In a medium bowl, whisk together the flour, cocoa and baking soda. In a large bowl, using an electric mixer, beat the butter with 1 cup of the sugar at medium speed until blended. Add the eggs, 1 at a time, beating well after each addition. Add the vanilla. On low speed, alternately beat in the sour cream and the dry ingredients in 3 batches. Add the chocolate pieces and beat just until combined. Scrape the batter into the prepared pan and bake for about 1 hour and 10 minutes, or until a toothpick inserted into the center comes out with only a few moist crumbs attached. Let the cake cool on a rack for 15 minutes, then unmold and let cool right side up.
In a small saucepan, combine the remaining 1 cup of sugar with the water and simmer for 5 minutes, stirring to dissolve the sugar. Brush a thin layer of the glaze over the cake and let set. Brush the cake with the glaze 2 more times, allowing it to dry between glazings.

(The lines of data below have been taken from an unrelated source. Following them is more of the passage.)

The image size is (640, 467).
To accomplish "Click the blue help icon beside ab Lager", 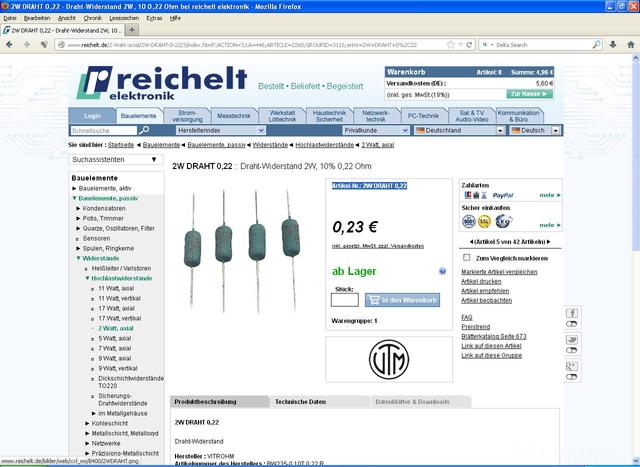I will (x=443, y=271).
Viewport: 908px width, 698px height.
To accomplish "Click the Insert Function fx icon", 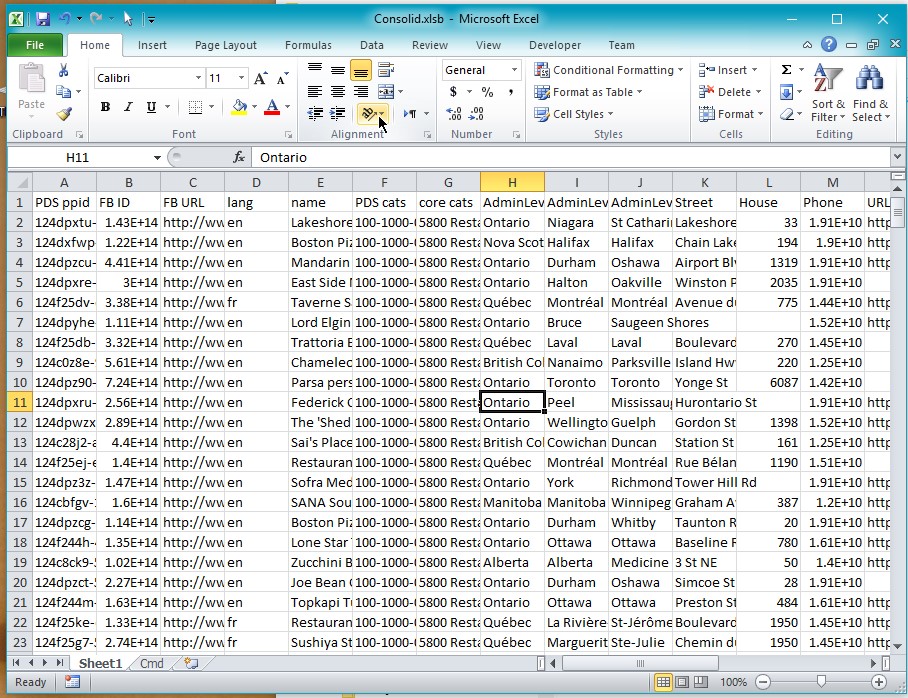I will pos(239,158).
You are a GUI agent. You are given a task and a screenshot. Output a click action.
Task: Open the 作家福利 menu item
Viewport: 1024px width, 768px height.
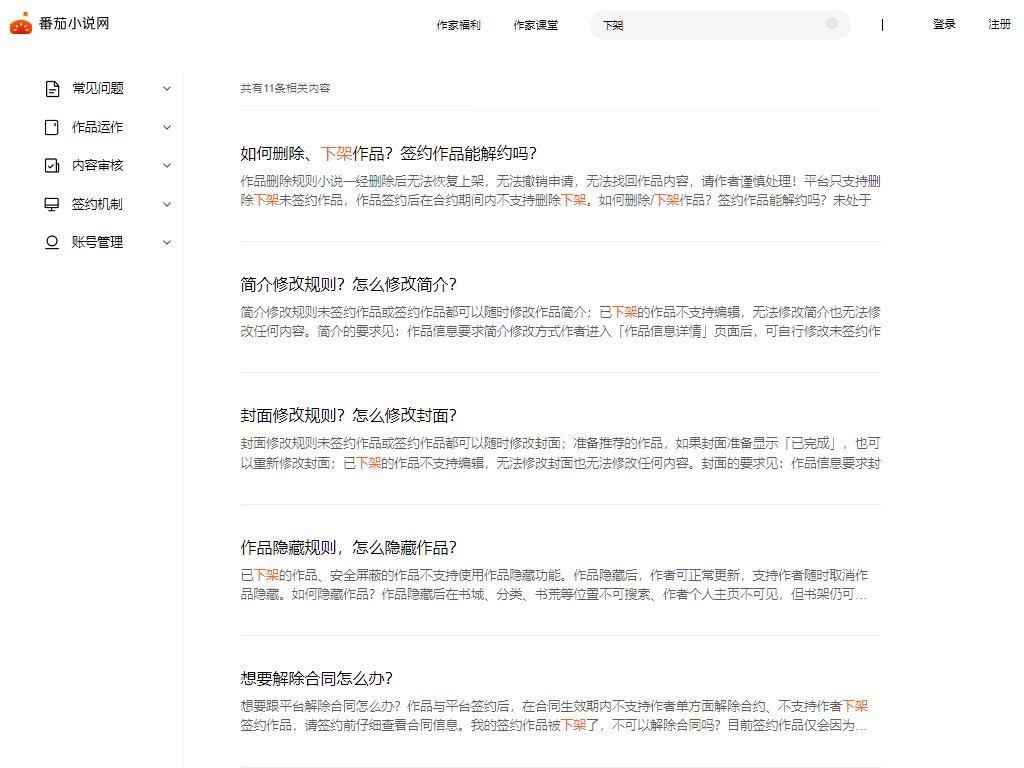click(458, 25)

Cut the cake into 3/4-inch-thick slices and serve with the Decadent Soft Chocolate Cream and whipped cream.
The cake can be wrapped well and kept at room temperature for 1 day.
Because dessert includes both cheese and chocolate, it takes a rich, almost syrupy wine, such as Cockburn Ten-Year-Old Tawny Port, to deal with the creaminess of the cheeses and match the sweetness of the cake. If you're looking for a really special dessert wine, try the Mas Amiel Ten-Year-Old Maury.